— START OF Material to process —

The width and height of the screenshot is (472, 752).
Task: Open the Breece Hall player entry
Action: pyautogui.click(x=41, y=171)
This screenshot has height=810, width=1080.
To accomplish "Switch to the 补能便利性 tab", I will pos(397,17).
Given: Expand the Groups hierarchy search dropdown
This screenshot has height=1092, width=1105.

— END OF Material to process —
— START OF Material to process —

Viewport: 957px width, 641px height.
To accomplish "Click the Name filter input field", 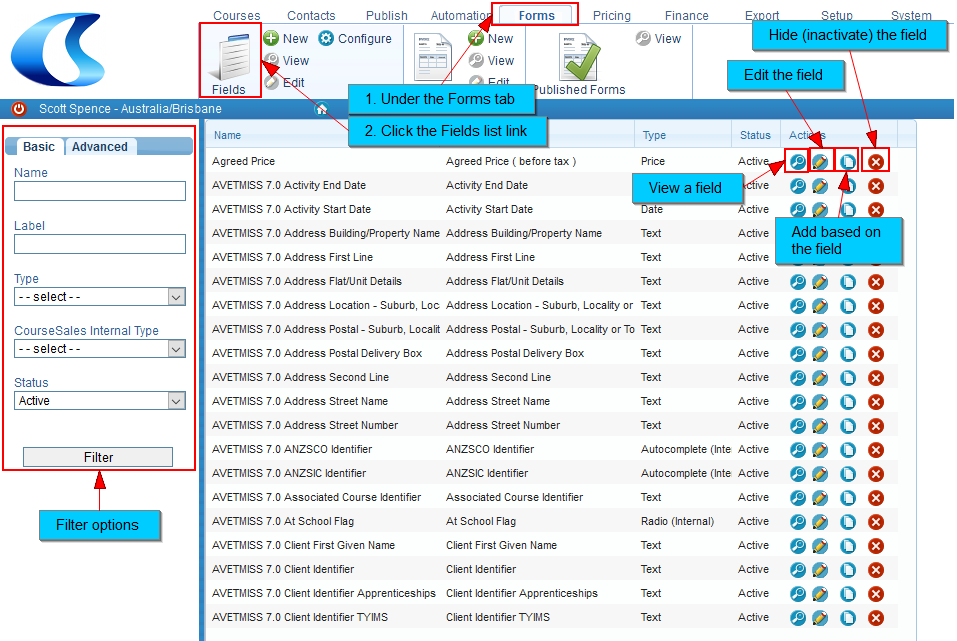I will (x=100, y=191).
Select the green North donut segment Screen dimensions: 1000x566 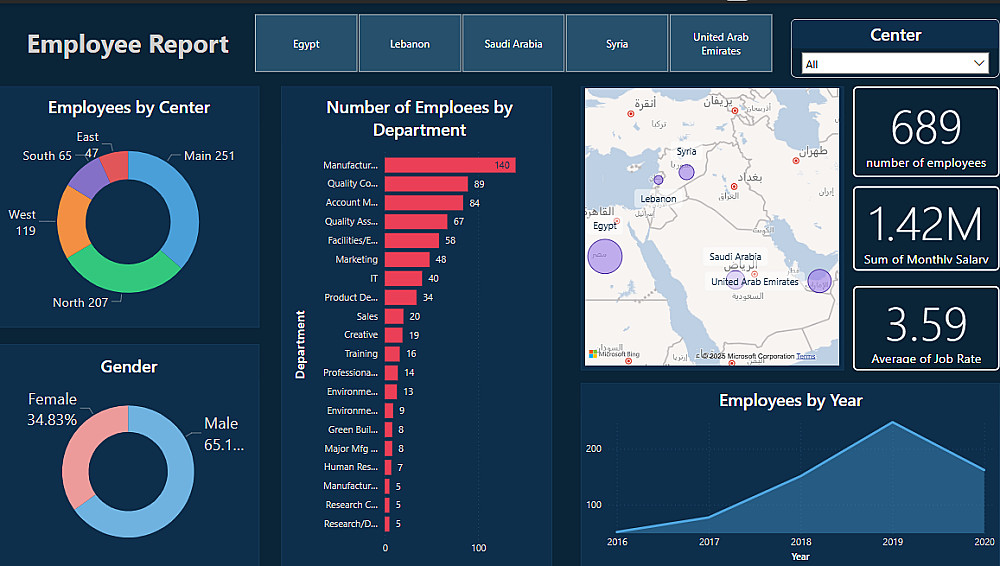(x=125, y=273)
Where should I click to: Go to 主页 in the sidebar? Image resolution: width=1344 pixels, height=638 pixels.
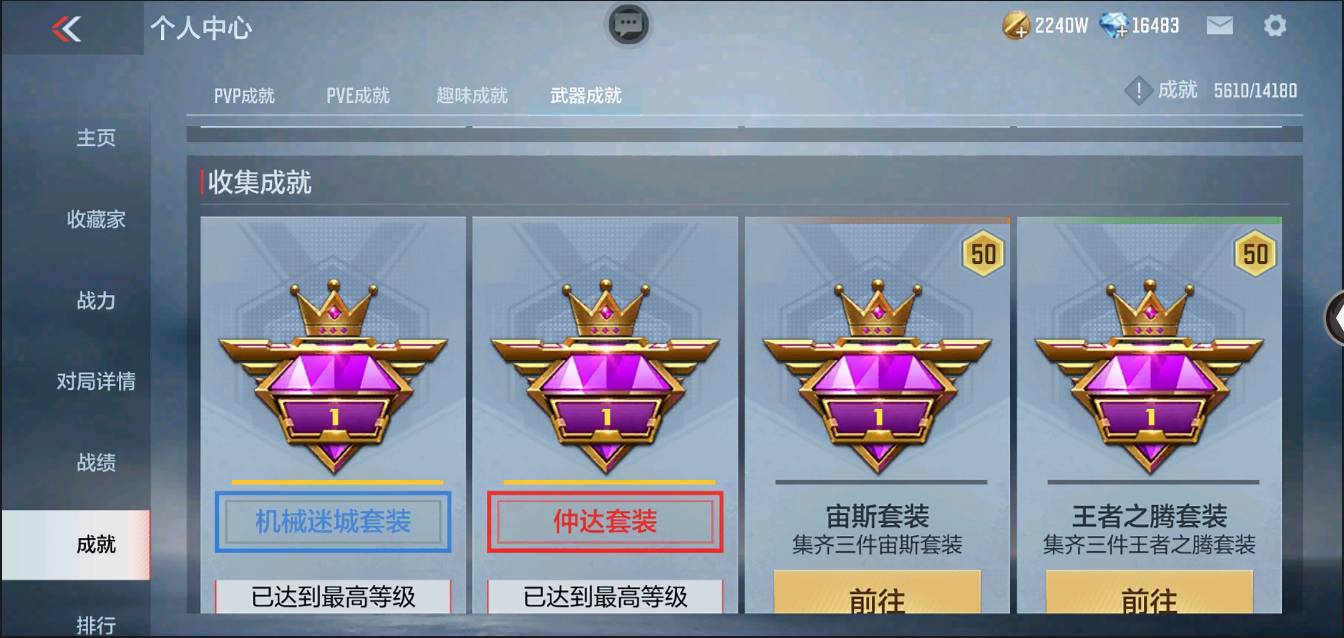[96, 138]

— END OF Material to process —
— START OF Material to process —

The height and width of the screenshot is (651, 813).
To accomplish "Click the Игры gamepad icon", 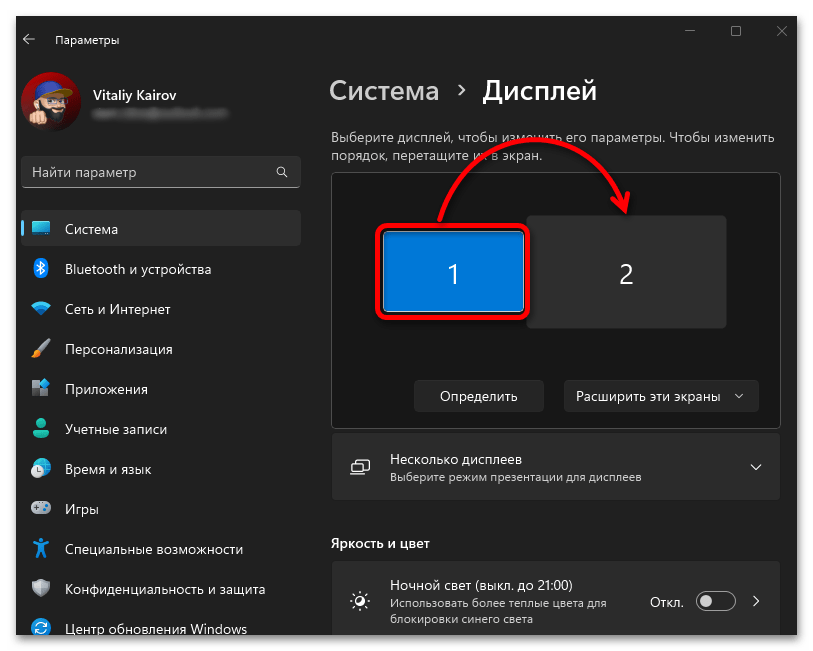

— END OF Material to process —

Required work — Swap "gamepad" for "controller" in the part that opens with the line containing "The height and" and closes with the line containing "the Игры gamepad", keeping everything else the same. Give only those lines, without the pictures.

Response —
The height and width of the screenshot is (651, 813).
To accomplish "Click the Игры controller icon", 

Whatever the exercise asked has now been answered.